That makes sense because on the one hand, they aren’t getting paid much of a discount to take on variable-rate risk, while on the other hand, the premium they have to pay for the stability of a fixed interest rate is minimal. In fact, at some points in our recent past the best five-year fixed rates were equal to or even better than their variable-rate equivalents.
This is no longer the case. The gap between our fixed and variable rates has widened of late, and my read of the tea leaves says that it will continue to do so in the near future. Today’s post explains why.
Let’s start with variable rates, which can be expected to increase when the Bank of Canada (BoC) raises its overnight rate (assuming that you don’t have a variable-rate mortgage with TD, which recently increased its variable rates on its own).
Last week the BoC left its overnight rate unchanged, as was universally expected. In its brief accompanying statement, the BoC noted the following:
Against this backdrop, I think it’s a pretty safe bet that the BoC isn’t going to raise its policy rate for some time yet, and that means that prime rates, which our variable mortgage rates are priced on, aren’t likely to move higher for the foreseeable future. Instead, the Bank will continue to use dovish policy language to jawbone the Loonie down while hoping that the U.S. Federal Reserve follows through on its plans to raise its policy rate in the near future. Speaking of which …
Canadian fixed mortgage rates are priced off of Government of Canada (GoC) bond yields which have moved in virtual lock step with their U.S. equivalents since the start of the Great Recession. As such, when the U.S. Fed starts talking about raising its policy rate and U.S. bond yields rise in response, our fixed mortgage rates get taken along for the ride (a ride that can be likened to holding onto the tail of a rather large tiger).
To be clear, I am not convinced that the U.S. economy can withstand higher rates on a sustained basis because I believe slower-than-expected growth and aging demographics will continue to assert downward pressure on U.S. economic momentum. But our fixed mortgage rates are still likely headed higher in the near future, and perhaps throughout 2017, because the Fed sounds determined to tighten its monetary policy over the short term.
Five-year GoC bond yields rose eight basis points last week, closing at 1.17% on Friday. Five-year fixed-rate mortgages are available at rates as low as 2.44% for high-ratio buyers, and at rates as low as 2.49% for low-ratio buyers. If you are looking to refinance, you should be able to find five-year fixed rates in the 2.69% to 2.84% range, depending on the terms and conditions that are important to you.
Five-year variable-rate mortgages are available at rates as low as prime minus 0.80% (1.90% today) for high-ratio buyers, and at rates as low as prime minus 0.60% (2.10% today) for low-ratio buyers. If you are looking to refinance, you should be able to find five-year variable rates in the prime minus 0.45% range (2.25% today), depending on the terms and conditions that are important to you.

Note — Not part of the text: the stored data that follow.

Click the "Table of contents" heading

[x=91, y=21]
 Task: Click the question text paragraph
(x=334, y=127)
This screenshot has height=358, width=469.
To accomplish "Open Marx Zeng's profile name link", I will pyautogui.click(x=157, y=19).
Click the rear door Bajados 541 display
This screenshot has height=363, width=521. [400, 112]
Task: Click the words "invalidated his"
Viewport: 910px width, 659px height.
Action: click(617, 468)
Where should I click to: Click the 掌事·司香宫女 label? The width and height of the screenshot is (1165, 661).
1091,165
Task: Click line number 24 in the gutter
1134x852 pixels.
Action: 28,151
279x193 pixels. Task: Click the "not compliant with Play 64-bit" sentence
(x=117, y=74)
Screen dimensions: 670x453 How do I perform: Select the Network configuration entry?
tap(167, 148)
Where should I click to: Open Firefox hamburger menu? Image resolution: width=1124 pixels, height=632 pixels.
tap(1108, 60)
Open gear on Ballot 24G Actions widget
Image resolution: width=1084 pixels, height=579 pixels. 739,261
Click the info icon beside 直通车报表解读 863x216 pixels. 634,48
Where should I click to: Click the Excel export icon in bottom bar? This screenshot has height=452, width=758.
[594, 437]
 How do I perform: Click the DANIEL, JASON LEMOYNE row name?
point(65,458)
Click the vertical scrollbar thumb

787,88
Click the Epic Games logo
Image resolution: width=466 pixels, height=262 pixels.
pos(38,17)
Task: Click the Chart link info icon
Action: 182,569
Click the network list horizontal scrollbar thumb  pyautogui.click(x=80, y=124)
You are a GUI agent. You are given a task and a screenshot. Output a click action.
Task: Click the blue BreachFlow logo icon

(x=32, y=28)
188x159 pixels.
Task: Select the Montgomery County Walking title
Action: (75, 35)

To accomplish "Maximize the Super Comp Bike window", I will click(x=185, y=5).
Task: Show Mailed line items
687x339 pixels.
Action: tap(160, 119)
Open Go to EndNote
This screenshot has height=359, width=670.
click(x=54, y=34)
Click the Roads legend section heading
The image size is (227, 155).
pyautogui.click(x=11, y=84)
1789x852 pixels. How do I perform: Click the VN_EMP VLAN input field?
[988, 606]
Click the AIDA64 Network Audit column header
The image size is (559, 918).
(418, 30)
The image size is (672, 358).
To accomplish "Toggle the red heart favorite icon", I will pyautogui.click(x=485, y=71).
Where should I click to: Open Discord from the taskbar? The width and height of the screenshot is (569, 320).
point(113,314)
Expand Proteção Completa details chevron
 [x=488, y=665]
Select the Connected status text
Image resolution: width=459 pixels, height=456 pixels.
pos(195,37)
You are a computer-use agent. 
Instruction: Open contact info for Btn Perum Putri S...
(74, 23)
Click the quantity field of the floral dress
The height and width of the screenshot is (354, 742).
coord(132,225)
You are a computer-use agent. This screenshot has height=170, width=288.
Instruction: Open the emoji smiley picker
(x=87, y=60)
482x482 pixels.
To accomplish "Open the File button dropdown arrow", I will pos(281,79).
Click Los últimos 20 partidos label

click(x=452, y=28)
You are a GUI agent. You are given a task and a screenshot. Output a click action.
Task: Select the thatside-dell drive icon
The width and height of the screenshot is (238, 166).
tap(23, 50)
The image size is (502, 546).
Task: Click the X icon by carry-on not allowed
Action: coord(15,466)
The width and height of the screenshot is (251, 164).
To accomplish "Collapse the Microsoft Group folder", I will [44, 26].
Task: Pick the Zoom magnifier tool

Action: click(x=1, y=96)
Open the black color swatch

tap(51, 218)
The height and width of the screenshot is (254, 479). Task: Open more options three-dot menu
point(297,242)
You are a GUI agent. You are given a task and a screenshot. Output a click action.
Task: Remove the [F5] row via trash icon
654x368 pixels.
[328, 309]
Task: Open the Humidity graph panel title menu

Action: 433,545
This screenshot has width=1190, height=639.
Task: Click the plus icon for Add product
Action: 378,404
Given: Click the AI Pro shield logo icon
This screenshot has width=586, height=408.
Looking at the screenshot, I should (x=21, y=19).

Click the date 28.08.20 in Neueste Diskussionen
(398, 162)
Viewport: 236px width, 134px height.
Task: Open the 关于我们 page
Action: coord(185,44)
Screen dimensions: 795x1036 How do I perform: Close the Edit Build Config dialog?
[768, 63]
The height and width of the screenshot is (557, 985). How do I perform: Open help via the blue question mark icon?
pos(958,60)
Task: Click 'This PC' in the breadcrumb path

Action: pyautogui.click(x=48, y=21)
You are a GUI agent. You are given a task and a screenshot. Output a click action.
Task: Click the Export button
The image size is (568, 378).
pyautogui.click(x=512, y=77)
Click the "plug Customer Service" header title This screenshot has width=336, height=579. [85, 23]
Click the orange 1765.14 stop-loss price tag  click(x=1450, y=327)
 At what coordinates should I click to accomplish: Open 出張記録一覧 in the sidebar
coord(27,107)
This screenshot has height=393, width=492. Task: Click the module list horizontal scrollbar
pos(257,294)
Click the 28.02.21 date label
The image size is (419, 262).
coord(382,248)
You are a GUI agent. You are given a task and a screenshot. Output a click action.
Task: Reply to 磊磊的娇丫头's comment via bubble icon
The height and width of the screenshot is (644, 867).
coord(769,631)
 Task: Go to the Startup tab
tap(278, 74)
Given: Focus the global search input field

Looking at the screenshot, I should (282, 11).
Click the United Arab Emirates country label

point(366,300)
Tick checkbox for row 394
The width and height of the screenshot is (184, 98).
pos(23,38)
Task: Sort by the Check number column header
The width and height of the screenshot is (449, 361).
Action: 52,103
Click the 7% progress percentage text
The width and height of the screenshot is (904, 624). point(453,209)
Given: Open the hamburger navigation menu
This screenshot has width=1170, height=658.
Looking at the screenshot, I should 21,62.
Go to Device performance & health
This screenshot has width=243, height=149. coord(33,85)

The Bottom Line: Our variable mortgage rates are priced on the BoC’s overnight rate, and it doesn’t look as though the Bank will be raising this rate over the foreseeable future. Meanwhile, our fixed mortgage rates are priced on GoC bond yields, which generally move in lock step with their U.S. equivalents. Since the Fed is expected to tighten its monetary policy in the near future, we should expect our fixed-mortgage rates to be pulled higher when U.S. bond yields rise in response. As this happens, expect the spread between our five-year variable and fixed mortgage rates to increase, and the appeal of variable-rate mortgage options right along with it.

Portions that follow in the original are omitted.